I was poking around in marshal.c the other day and noticed something funny. marshal.c knows how to handle scalar types like strings, ints, and floats, collection types like lists, dicts, and sets, and singleton values like None, True, False, and StopIteration.
… wait, what? StopIteration? Why does marshal handle StopIteration? There are no comments in marshal.c explaining why. It just goes ahead and marshals / unmarshals StopIteration like it was a perfectly sensible thing to do.
Can someone explain why marshal.c might have to serialize / unserialize StopIteration?
Perfectly valid! But ValueError is also a perfectly valid value to be using in code, and yet it’s not special-cased in marshal.c like StopIteration is.
Also, I’m not sure how marshal.c would encounter the valueStopIteration. I’d expect it to encounter the string'StopIteration', as an entry in a co_names table, for use by the LOAD_GLOBAL opcode, for example.
Generators, of course, have special handling for StopIteration. I’m guessing at the time the reason for using LOAD_CONST rather than LOAD_GLOBAL was to avoid funky behavior in case the name StopIteration was shadowed? Not sure though, maybe @tim.one remembers
We have a similar case today where we want assert to work correctly even if someone shadows the name AssertionError. Today we handle that via the dedicated LOAD_ASSERTION_ERROR opcode, but if we wanted to, we could just as well handle it by using LOAD_CONST and supporting AssertionError in marshal.

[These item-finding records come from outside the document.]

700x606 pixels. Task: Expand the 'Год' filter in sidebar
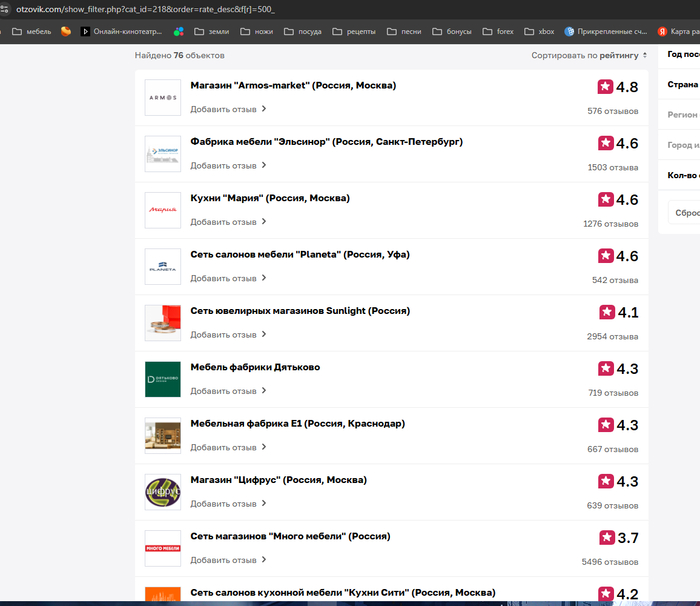[682, 54]
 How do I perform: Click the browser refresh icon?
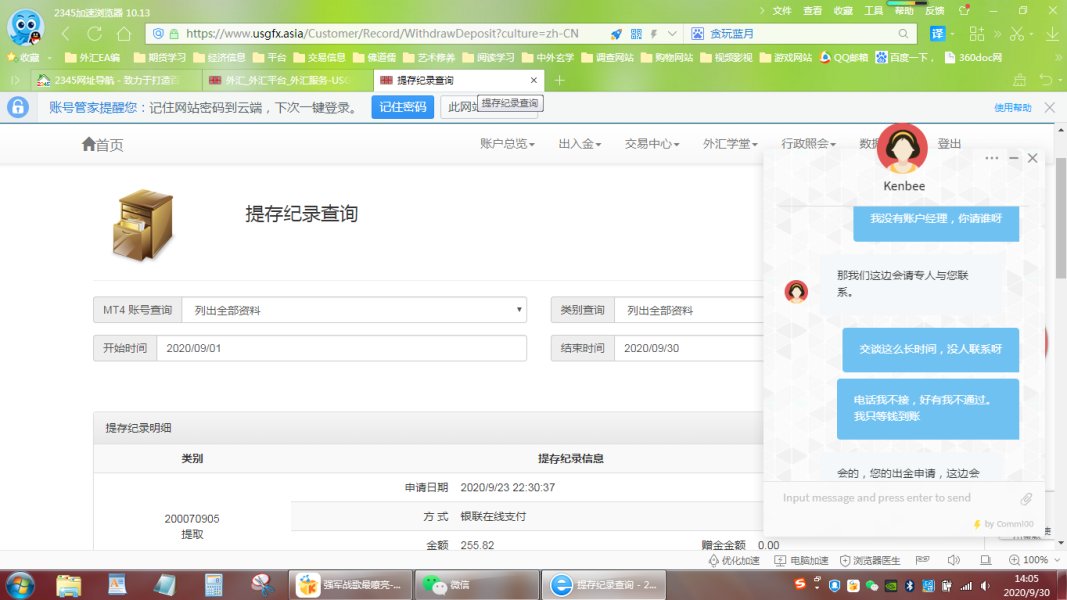[95, 33]
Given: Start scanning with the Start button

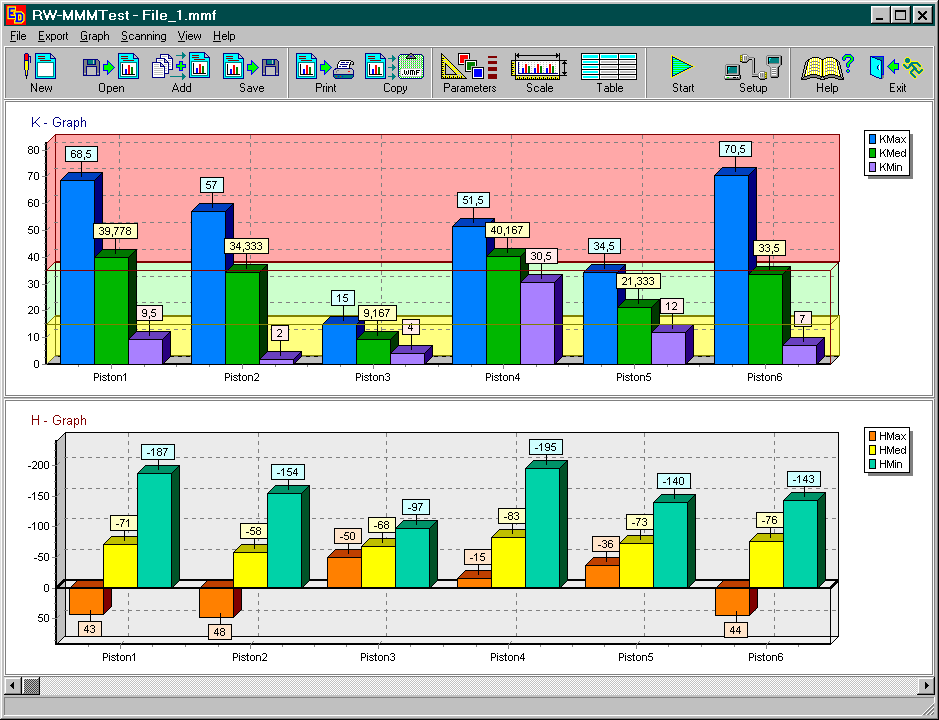Looking at the screenshot, I should pyautogui.click(x=683, y=68).
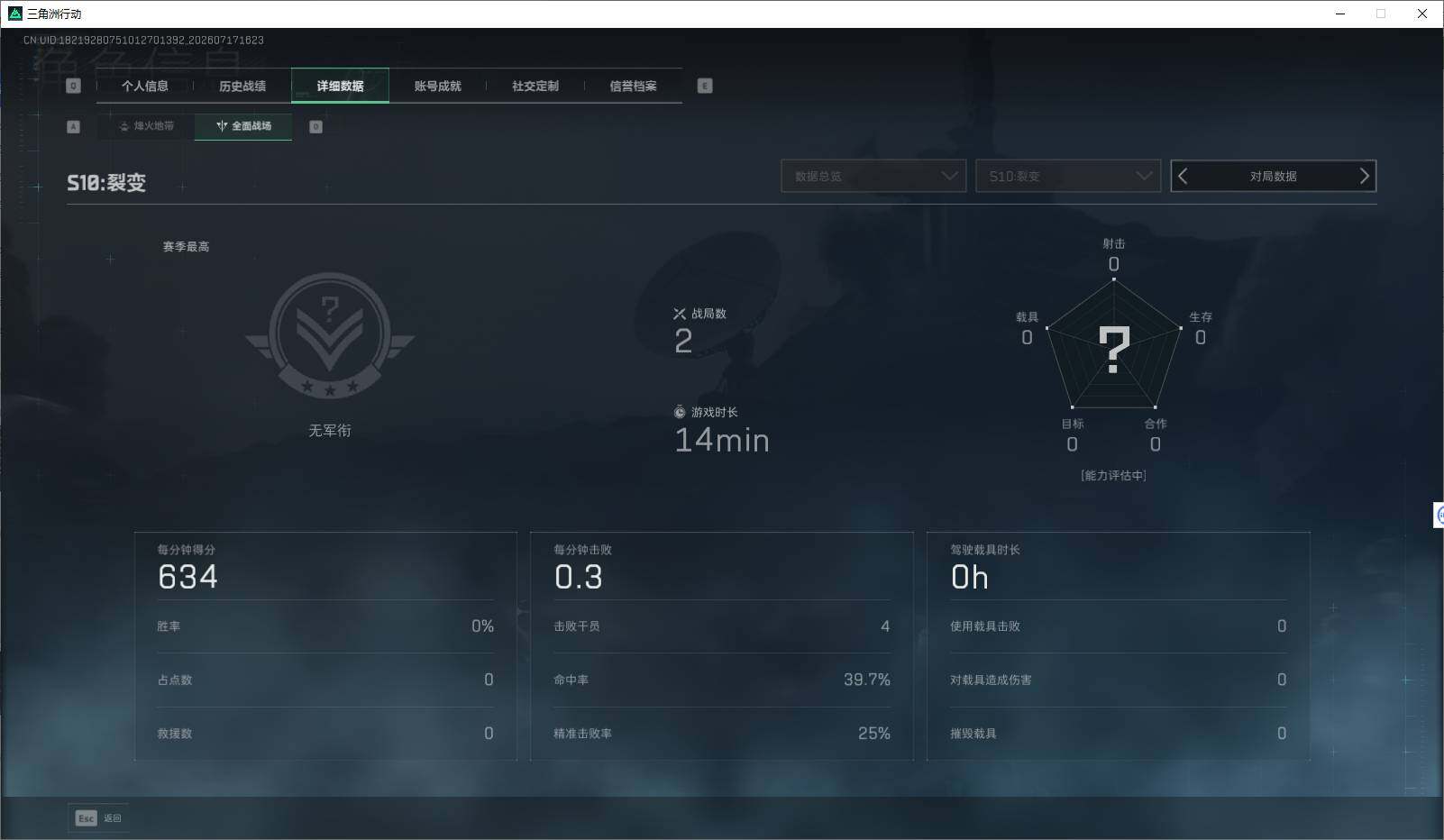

I presume the question is why StopIteration is apparently unique in being given an ascii code ('S"). I would assume that it has something to do with its somewhat unique role in iterators. To find out more, I would start with git blame on those specific lines of code.
Please do not do this. Even if it no longer used in pyc files, the marshal format is a general data format and is used for data serializing (taking in account the limitations). There are marshal files created by previous versions of Python. Serialization of code objects is not stable, every Python version is incompatible with other versions, but besides code objects, the rest of the marshal format support backward compatibility from beginning.
There was a precedence. TYPE_INT64 was added to support 64-bit ints on 64-bit platforms. This made pyc files platform depending. After unifying int and long the support of TYPE_INT64 was removed, and int outside 32-bit range was saved as long. But this caused problem with compatibility. The support of TYPE_INT64 was partially restored (reading only).